Out in the factory, the 10 employees — 6 more work in a leather-sewing shop in Scranton — were gluing and cutting. Trains periodically roared past, rattling the windows.

It was becoming quite clear by then that the Savocas had no answers to the metaphysics of marching band existence. They certainly knew about shoes, and how economic life is reflected through band footwear. For example, the booming 1990's were salad days for the top-of-the-line leather Dinkle Vanguard, which sells for nearly $30, while tougher times have marked a shift to the $20 Glide.

But in the end, they had only a piece of the great marching band story: their own. Their family had tapped into something elemental, they said — a piece of old-fashioned, innocent small-town Americana that had hung on somehow despite all the changes of accelerated modern life, but they really couldn't say for sure why any of it was so.

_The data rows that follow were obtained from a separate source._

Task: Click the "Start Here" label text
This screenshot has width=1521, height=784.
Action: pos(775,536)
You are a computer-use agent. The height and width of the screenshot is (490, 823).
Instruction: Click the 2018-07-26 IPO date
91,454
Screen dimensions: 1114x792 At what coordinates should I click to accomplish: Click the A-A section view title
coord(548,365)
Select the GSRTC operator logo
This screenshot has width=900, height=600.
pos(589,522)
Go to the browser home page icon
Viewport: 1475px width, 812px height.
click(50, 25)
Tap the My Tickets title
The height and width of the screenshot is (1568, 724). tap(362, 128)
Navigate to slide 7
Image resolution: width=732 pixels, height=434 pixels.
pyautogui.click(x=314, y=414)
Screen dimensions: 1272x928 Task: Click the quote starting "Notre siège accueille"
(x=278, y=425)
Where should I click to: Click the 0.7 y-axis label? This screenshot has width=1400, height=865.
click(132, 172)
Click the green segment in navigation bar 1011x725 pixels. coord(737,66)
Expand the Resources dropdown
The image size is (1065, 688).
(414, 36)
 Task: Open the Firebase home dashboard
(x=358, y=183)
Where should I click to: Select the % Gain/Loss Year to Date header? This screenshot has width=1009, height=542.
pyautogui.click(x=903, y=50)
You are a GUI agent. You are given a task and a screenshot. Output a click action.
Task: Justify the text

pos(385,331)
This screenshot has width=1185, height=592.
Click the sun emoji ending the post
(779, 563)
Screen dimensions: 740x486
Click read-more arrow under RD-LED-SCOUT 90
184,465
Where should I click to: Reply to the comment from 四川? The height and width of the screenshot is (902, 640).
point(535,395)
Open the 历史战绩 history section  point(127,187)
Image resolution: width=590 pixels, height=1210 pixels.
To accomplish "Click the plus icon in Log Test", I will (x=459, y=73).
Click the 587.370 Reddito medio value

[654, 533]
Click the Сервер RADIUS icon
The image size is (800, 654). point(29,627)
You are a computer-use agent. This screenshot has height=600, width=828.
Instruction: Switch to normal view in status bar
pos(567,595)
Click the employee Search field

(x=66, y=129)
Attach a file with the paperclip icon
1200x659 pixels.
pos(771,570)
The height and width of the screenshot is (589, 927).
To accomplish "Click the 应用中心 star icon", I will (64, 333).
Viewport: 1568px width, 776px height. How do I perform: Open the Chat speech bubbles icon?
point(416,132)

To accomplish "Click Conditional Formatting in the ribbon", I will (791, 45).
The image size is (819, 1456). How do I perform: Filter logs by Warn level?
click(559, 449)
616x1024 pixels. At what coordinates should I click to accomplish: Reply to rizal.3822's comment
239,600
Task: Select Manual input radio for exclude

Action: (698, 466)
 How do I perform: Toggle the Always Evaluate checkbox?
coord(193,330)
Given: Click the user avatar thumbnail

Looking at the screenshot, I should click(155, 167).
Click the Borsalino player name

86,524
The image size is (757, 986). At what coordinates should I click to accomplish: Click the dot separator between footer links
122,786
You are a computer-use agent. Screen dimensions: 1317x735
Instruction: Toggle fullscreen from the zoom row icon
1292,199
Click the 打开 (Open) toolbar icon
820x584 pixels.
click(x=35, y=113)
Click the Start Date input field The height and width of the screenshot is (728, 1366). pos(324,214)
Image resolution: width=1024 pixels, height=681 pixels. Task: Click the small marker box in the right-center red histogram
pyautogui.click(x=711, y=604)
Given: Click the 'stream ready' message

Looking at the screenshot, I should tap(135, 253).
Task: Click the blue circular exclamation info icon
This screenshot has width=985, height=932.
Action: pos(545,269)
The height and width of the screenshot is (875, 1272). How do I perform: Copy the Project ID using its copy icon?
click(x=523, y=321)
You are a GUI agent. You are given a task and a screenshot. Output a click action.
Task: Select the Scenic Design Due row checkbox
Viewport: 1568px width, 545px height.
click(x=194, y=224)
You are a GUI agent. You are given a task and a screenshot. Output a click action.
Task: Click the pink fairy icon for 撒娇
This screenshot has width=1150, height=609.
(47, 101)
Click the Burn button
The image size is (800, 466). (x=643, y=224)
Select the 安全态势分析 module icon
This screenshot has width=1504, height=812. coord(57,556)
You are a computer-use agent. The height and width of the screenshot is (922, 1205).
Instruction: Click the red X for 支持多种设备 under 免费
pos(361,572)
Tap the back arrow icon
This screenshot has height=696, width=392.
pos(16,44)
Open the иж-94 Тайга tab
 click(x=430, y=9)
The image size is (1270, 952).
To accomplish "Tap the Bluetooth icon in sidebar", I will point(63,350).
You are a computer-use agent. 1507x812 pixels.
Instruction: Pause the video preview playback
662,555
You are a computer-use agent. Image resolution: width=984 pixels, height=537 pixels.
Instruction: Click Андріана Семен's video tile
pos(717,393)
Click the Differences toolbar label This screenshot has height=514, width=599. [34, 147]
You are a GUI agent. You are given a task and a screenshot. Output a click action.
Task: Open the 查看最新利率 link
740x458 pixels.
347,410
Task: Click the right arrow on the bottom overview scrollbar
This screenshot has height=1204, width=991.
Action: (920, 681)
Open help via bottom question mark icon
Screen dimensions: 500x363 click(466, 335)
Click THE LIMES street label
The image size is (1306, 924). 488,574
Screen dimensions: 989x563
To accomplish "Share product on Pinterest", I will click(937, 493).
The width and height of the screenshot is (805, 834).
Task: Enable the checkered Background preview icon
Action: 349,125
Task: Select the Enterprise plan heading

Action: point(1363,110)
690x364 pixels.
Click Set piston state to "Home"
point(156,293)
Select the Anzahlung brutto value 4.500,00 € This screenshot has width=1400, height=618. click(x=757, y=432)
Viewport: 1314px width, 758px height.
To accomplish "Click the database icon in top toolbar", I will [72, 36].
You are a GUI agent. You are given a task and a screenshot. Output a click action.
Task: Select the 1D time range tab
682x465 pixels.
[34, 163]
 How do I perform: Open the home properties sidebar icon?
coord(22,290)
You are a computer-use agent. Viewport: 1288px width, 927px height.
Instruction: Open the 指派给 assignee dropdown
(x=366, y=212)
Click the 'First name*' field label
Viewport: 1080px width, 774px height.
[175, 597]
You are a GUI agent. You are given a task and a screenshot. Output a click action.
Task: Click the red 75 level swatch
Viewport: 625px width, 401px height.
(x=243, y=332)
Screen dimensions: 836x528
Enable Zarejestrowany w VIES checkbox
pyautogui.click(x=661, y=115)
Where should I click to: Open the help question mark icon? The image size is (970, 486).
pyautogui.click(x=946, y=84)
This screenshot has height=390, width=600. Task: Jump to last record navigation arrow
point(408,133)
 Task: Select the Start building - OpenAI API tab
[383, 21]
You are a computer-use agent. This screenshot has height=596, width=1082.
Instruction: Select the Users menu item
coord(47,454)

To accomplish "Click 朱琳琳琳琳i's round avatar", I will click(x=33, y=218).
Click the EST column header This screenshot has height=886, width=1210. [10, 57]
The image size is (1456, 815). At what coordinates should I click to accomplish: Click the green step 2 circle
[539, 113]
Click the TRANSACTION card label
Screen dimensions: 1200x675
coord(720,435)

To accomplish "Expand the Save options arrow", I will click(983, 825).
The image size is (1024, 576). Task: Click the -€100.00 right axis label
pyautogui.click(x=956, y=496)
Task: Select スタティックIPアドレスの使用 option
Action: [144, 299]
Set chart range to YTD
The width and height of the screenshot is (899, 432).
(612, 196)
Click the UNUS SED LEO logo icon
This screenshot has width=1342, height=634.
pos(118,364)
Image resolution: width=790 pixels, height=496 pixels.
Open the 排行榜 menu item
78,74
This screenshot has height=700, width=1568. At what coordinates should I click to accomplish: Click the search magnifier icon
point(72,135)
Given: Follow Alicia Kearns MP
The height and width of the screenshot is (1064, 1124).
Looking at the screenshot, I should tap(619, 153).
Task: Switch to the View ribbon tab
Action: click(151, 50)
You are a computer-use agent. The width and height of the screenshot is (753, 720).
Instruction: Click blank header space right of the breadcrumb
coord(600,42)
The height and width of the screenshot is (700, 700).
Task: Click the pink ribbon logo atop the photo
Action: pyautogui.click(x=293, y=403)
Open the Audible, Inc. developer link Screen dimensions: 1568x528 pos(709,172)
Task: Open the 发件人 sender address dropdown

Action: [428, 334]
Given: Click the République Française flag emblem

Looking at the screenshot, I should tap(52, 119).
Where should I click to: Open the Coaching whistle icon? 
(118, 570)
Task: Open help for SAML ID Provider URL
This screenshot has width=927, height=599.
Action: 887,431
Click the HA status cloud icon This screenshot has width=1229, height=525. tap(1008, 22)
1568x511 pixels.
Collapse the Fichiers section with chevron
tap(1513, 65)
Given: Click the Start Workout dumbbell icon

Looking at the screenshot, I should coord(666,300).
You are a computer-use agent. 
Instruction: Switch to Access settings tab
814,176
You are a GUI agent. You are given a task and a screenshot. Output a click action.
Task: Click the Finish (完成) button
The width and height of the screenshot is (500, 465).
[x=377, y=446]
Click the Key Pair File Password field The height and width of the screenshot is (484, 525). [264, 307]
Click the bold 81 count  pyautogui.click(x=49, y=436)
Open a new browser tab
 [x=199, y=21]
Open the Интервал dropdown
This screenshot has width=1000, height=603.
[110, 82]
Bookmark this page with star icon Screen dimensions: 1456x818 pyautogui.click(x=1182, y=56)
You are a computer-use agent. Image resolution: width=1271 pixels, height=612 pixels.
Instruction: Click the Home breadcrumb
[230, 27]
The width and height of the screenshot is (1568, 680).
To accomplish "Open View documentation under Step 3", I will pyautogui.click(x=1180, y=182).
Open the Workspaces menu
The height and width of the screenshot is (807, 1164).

The trip to Pennsylvania, it seemed, had been a fool's quest. A Dinkle, to paraphrase Freud, was just a shoe. Better to have gone to the Midwest, or Texas, places where the passion for football and brass bands is more visceral and vital than in the Northeast.

But then the Savocas began talking about Jeff Byrne, a band director from Long Island who visited the factory last summer on his vacation. Another pilgrim! And he was not alone. About once a week through the summer, it turns out, a band director drops by, usually unannounced, just to poke his or her head in the door to say hello and breathe in the Dinkles factory air for a bit.

At least it was a lead. So I took down names and the next day, back in New York, I began calling. Mr. Byrne, the co-director of bands at Paul D. Schreiber High School in Port Washington, said he thinks marching band lives on not because of tradition or anything like that, but because of the influence of people like Bennett Lentczner.

Mr. Lentczner was Mr. Byrne's marching band director 42 years ago at North Shore High in Glen Head on Long Island. Mr. Byrne said he became a teacher and band leader entirely because of Mr. Lentczner. If anyone knew the answers to the why of marching band, his old teacher would.

Mr. Lentczner, now retired and reached by telephone at his home in West Virginia, said that as far as he's been able to determine, bands just create a sense of community — it's as simple and as mysterious as that. And the implications of that community then spill out over time. At least a dozen of his former students became music teachers or band directors, he said. And the fingers of that pattern extend into the past as well. Mr. Lentczner himself marched for DeWitt Clinton High School in the Bronx in the mid-1950's.

"It just comes from the daily working towards the common goal, and the realization that the product in the end is no better than what the weakest person can contribute," he said. "The kids belong to something, and it puts them in touch with what it means to be human."

Mr. Batiuk, the creator of Harry Dinkle, said in a telephone interview that Harry was inspired by the band director at Midview High School just outside Cleveland, where Mr. Batiuk marched and played trombone in the early 1960's.

"We were never incredibly hip or cool; we were band geeks," Mr. Batiuk said. "But if you have a strong, forceful individual, he or she will make it the coolest thing in the school."

And so perhaps that is as profound as marching band gets: Harry Dinkle lives on. The traditions of one season — including and especially the harsh ones like wearing thermal underwear under one's uniform to cut the wind chill and then commiserating on the bus over the misery of it all — create the seeds of an unknown season to come. Deep philosophy it's not.

But that's what I'll be thinking Thanksgiving Day at halftime when the Westfield High School Blue Devil Marching Band from Westfield, N.J., takes the field: not about the past and the things that brought us all to this moment, but about the future, and where all those miles in Dinkles might lead.